Many thanks for all who joined Tuesday evening for inspiring stories and perfect sangria. Our teachers Leigh and Maria presented their vision for The Wooden Button and spoke both broadly and specifically about the many benefits of a Waldorf education.

 Leigh also told the story of how The Wooden Button got its name:
When Leigh taught as a Handwork teacher at a Waldorf-modeled charter school in the Bronx, she worked with a troubled 6-year-old boy. The student was surprisingly large for his age and was often in trouble for fighting, however with Leigh's attention he soon became a speedy and skilled knitter. He was so speedy he would finish his knitting before the other students and Leigh would give him extra projects to keep him occupied. One of these projects was a felted pencil case. But while the student was a speedy knitter, he was often impatient and rushed ahead without listening to the instructions. When it came time to add a buttonhole to the closing flap of his pencil case, he grabbed the scissors and cut a 3-inch diagonal slit. The slit was so large that no ordinary button would work to keep the flap closed.
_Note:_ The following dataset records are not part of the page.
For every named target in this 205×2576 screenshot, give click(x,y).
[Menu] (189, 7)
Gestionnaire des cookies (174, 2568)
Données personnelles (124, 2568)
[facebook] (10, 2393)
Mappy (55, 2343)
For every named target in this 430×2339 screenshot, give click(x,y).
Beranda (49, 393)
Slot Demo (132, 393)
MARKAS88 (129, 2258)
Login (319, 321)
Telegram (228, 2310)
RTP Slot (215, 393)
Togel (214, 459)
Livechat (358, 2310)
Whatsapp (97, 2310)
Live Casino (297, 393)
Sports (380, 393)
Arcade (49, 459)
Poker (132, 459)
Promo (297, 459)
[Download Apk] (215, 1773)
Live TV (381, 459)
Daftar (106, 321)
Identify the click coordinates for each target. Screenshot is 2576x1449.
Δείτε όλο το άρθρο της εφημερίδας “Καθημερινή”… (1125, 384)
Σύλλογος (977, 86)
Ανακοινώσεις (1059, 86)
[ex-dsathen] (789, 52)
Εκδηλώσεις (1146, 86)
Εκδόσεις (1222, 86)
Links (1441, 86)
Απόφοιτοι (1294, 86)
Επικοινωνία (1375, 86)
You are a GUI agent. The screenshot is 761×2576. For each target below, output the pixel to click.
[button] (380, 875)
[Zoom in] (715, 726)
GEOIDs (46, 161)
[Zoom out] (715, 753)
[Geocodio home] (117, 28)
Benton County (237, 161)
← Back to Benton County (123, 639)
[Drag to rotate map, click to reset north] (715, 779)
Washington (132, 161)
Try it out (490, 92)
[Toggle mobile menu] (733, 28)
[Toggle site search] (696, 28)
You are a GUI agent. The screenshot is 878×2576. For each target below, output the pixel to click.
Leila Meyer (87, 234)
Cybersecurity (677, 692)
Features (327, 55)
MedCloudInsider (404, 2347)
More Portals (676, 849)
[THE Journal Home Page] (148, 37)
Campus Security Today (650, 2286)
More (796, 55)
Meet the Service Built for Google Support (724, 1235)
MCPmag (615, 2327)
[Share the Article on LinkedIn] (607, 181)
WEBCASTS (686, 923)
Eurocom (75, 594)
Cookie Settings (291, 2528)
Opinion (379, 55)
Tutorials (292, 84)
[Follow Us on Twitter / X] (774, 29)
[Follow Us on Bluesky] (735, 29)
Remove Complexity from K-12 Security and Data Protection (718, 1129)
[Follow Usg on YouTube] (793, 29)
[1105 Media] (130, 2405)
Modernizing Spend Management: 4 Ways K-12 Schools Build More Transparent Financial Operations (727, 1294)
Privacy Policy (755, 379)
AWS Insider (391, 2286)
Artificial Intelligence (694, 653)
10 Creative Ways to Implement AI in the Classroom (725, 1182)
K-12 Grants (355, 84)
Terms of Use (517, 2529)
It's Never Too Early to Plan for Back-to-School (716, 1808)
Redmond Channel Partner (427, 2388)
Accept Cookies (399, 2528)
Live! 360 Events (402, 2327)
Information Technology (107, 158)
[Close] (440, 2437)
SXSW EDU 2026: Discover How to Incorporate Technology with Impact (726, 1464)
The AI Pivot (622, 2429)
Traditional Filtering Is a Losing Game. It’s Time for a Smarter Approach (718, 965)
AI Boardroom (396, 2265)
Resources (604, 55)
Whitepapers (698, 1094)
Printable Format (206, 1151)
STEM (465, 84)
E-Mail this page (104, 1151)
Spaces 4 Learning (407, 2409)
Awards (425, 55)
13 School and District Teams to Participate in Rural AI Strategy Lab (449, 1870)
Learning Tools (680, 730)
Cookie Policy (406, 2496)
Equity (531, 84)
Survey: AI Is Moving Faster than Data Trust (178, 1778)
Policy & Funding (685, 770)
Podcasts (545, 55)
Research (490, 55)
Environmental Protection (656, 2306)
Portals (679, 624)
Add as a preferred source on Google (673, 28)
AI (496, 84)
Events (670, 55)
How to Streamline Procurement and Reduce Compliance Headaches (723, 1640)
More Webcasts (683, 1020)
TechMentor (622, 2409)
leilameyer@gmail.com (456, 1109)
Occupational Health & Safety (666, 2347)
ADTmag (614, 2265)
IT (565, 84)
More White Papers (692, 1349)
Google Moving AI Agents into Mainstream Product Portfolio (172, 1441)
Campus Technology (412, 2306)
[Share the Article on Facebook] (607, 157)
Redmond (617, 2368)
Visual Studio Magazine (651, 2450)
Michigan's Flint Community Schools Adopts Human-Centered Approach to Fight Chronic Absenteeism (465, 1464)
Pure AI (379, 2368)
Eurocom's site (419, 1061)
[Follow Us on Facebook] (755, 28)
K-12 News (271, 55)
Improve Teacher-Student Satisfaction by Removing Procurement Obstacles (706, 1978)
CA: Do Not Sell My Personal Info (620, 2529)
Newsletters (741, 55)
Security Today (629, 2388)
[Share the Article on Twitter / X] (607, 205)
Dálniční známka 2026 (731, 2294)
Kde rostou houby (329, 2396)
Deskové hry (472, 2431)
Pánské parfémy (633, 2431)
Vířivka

When Leigh looked at the wide-cut buttonhole a moment she turned to the boy and asked, "You know what I'm going to have to do this weekend, don't you?" He thought a second, "Um, I don't know, call my grandparents and tell them I'm in trouble?" Leigh smiled, "No, I'm going to have to look far and wide to find a button big enough to fit the hole you cut!"

And that was indeed what she did that weekend. With some perseverance, she found an enormous wooden button that would fit the boy's buttonhole, and she brought it to class the next week. When she showed the large wooden button to her student, his eyes lit up and a broad smile spread across his face. He sewed the wooden button onto his pencil holder, and it worked perfectly—despite the fact that the button was, well, over sized for the relatively small pencil case onto which it was sewn.
This story stayed in Leigh's mind. It seemed a metaphor for the ways in which a Waldorf education meets its students where they are, instead of expecting them conform to an external measure of success. It accommodates a 3-inch buttonhole and the mischievous boy who cut it, without shaming or sidelining him. It doesn't attempt to make all children, or their schoolwork, identical. The large six-year-old boy and his large wooden button is one of the reasons Leigh believes the Waldorf method worked.

When Leigh and Alex first met to talk about starting a school, Leigh told Alex the story. Alex too immediately loved the story. They decided the wooden button would give its name of the school they started together. And so it is.